The network’s first school opened in Harlem in 2006. It eventually expanded to 23 schools, in the Bronx; Camden, N.J.; San Antonio; and Las Vegas. Of the network’s 7,000 students, nearly all are students of color and 85 percent qualify for free lunch, according to the network’s website.
Under an agreement with the New York State Board of Regents, the charter network was required to “maintain an ‘escrow account’ that may be accessed only if the school dissolves,” prosecutors said. Mr. Andrew was a signatory to those accounts and had access to them, they said. The money in the accounts totaled a little more than $218,000.
Propelled by the network’s success, Mr. Andrew landed a job in 2013 in the United States Department of Education and later became a senior adviser in the Office of Educational Technology at the White House under President Barack Obama. In the administration, Mr. Andrew helped promote and improve STEM education, a curriculum focused on science, technology, engineering and mathematics.

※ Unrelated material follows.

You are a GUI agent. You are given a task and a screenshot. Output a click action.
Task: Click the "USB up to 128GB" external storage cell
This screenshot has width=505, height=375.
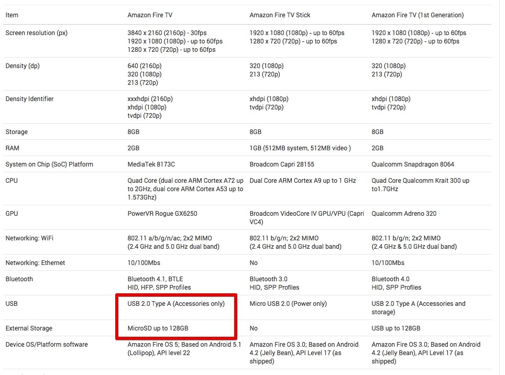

While there, Mr. Andrew was still paid by the charter network, according to prosecutors. In November 2016, he left the administration, and by the following January he had formally severed ties with the charter network.
Two years later, Mr. Andrew began tapping into those escrow accounts, prosecutors said. On March 28, 2019, Mr. Andrew walked into a bank and closed two escrow accounts and walked out with two checks totaling more than $142,000, they said.
Later that day Mr. Andrew took one of those checks to open a new account at a different bank, prosecutors said. He told the second bank, which prosecutors did not identify, that he was a “key executive with control of” the charter network. Days later, Mr. Andrew used an A.T.M. to deposit the second check into that account, prosecutors said.